━━━━━ Passage for review

Oscar-buzzing ‘Moonlight’ gives viewers something to hold on to
Barry Jenkins’s Moonlight has no agendas. It doesn’t need them. It tells the story of a gay black kid in Miami so sensitively it becomes your story.
In too many black coming-of-age films, black people don’t have lives; they have agendas. In 1991’s Boyz n the Hood, we get lectured on inner-city crime. 2006’s ATL educates us on growing up poor. In 2015’s Dope, the main character actually addresses the audience to judge how we expect a black teenager to live.
Barry Jenkins’s Moonlight has no agendas. It doesn’t need them. It tells the story of a gay black kid’s coming of age in Miami so clearly and sensitively that it becomes your story.
Working from Tarell Alvin McCraney’s unpublished play, “In Moonlight Black Boys Look Blue,” Jenkins divides Moonlight into three acts. Three different actors play the protagonist Chiron at different points in his life.
In the first act, he’s nicknamed Little (Alex Hibbert). He lives with his drug-addicted mother (Naomie Harris) but finds guidance from a drug dealer named Juan (Mahershala Ali). In the second, Chiron is an ungainly teenager (now played by Ashton Sanders) struggling with bullies and his closeted sexuality. The final chapter shows us a grown-up Chiron (Trevante Rhodes), his now muscular shoulders burdened by the emotional baggage he’s carried all these years.
In Jenkins’s three Chirons, you see the same body language, the same facial tics, the same eyes that project a battered soul.
In capturing Chiron’s experience, Jenkins creates real people. His first feature, 2008’s Medicine for Melancholy, revealed this gift. In that film, he patiently followed a black man and woman in their 20’s around a gentrifying San Francisco as they walked and talked. Their conversations covered the changing racial makeup of the city, what it means to be black, and how that meaning changes in different situations.
Instead of being a lecture, these ideas flow naturally out of the characters’ interactions. Jenkins writes black people you can imagine bumping into on the street or on the subway.
That authenticity blesses Moonlight’s cast beyond the three newcomers who play Chiron. Mahershala Ali, Naomie Harris, André Holland as a childhood friend of Chiron’s, and even singer Janelle Monáe as Chiron’s surrogate mother, suggest deep pools of feeling and lived experience with just a glance.

━━━━━━━━━━
━━━━━ Source information

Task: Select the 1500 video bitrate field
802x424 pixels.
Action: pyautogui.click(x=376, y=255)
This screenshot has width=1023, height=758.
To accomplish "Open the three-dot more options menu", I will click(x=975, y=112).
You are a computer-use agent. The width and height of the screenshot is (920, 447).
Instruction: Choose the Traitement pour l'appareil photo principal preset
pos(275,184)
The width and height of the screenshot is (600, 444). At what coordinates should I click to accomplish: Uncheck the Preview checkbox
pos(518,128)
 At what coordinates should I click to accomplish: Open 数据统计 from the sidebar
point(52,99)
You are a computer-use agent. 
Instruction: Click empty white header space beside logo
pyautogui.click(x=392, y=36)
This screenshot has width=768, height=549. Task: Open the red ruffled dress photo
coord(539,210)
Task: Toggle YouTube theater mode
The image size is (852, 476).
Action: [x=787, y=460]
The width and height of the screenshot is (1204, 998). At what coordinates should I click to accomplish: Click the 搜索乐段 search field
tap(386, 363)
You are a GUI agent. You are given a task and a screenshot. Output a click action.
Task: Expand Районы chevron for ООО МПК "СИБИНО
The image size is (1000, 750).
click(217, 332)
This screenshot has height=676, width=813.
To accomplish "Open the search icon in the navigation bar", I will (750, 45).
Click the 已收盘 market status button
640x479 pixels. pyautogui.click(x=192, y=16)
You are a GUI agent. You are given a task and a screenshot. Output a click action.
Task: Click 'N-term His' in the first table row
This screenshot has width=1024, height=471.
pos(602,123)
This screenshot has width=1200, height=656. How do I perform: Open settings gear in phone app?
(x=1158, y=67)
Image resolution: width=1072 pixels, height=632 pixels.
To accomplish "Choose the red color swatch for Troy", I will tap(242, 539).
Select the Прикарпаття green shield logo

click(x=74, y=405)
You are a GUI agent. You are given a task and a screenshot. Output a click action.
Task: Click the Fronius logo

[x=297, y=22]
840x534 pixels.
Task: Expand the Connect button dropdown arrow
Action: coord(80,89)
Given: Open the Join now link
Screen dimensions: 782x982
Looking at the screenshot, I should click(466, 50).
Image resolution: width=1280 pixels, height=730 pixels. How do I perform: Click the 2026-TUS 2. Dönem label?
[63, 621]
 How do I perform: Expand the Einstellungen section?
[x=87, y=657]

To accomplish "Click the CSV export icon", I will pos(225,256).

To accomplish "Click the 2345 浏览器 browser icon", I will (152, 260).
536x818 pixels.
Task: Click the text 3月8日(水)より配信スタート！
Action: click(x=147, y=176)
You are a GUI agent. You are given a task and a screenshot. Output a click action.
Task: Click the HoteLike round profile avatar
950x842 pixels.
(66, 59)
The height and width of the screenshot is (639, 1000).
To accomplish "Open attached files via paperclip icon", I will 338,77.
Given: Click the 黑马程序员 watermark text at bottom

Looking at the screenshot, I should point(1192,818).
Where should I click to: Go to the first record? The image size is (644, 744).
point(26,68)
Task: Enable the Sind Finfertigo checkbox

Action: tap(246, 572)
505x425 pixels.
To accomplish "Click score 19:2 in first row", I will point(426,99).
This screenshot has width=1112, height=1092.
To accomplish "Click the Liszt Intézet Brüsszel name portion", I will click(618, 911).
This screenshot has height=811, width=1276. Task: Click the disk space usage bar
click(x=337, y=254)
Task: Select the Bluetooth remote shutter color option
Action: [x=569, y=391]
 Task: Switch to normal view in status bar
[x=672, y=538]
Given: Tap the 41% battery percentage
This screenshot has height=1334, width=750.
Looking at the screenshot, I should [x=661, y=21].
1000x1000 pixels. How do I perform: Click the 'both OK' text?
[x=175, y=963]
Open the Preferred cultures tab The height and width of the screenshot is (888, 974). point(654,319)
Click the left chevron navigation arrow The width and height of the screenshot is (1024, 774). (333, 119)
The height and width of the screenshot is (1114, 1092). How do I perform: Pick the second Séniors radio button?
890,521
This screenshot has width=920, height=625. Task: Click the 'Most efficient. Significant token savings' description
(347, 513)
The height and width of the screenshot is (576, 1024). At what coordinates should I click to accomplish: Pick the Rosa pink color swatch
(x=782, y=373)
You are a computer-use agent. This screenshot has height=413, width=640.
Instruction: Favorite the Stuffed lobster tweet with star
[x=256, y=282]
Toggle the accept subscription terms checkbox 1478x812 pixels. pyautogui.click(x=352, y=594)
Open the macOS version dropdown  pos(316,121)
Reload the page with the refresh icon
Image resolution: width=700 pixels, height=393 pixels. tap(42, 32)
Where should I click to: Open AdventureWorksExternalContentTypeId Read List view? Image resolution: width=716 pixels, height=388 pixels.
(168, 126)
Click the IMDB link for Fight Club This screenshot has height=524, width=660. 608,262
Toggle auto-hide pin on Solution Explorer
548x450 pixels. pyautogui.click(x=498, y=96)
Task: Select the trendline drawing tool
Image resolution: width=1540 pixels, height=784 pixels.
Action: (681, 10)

━━━━━━━━━━

What you will do -
1. According to the Moonlight review, why does the film not need agendas? Answer in one to three sentences.
2. In the Moonlight review, start at the words "In too many" and end after "that it becomes your story.". Write that part out again, swapping "agendas" for "messages".
3. Continue the Moonlight review, beginning after its last sentence.

Responses in order -
1. Moonlight doesn't need agendas because it tells the story of a gay black kid's coming of age in Miami so clearly and sensitively that it becomes the viewer's own story.

2.
In too many black coming-of-age films, black people don’t have lives; they have messages. In 1991’s Boyz n the Hood, we get lectured on inner-city crime. 2006’s ATL educates us on growing up poor. In 2015’s Dope, the main character actually addresses the audience to judge how we expect a black teenager to live.
Barry Jenkins’s Moonlight has no messages. It doesn’t need them. It tells the story of a gay black kid’s coming of age in Miami so clearly and sensitively that it becomes your story.

3.
The film’s craft complements the cast. Cinematography, music, sound design and editing combine to cast a spell that slows us down and draws us in. The film seems to breathe in the summer air. Deep sky blues, pearly shades of white and the orange glow of street lights wash over us like ocean waves gently splashing ashore.
And behind it all is Jenkins, whose artistry since Medicine has risen from observation to poetry. His twirling camera turns the rough-and-tumble play of black boys into ballet. His wide compositions convey Chiron’s isolation. His gaze savors the telling detail: a look shared between two old friends, as if searching each other’s face for traces of the boy they knew, or a hand clenching in the sand, shivers of desire running through it.
Coming out of the film, I recalled these images so vividly they could have been memories from my life. A few of them are. I know the childhood roughhousing that Jenkins depicts. And I know the fear that can grip boys who act tough so as not to appear ‘soft.’ But anyone watching Moonlight will know the struggle to become who you want to be.
The beauty in Jenkins’s film comes from empathizing with Chiron’s experience whether you’ve known a part of it or not. And when his old hurts and buried desires rush back to the surface in Moonlight’s climactic scenes, you’ll feel so close to Chiron by then that you’ll want to reach out and hold him.
You’ll want to hold onto Moonlight, too.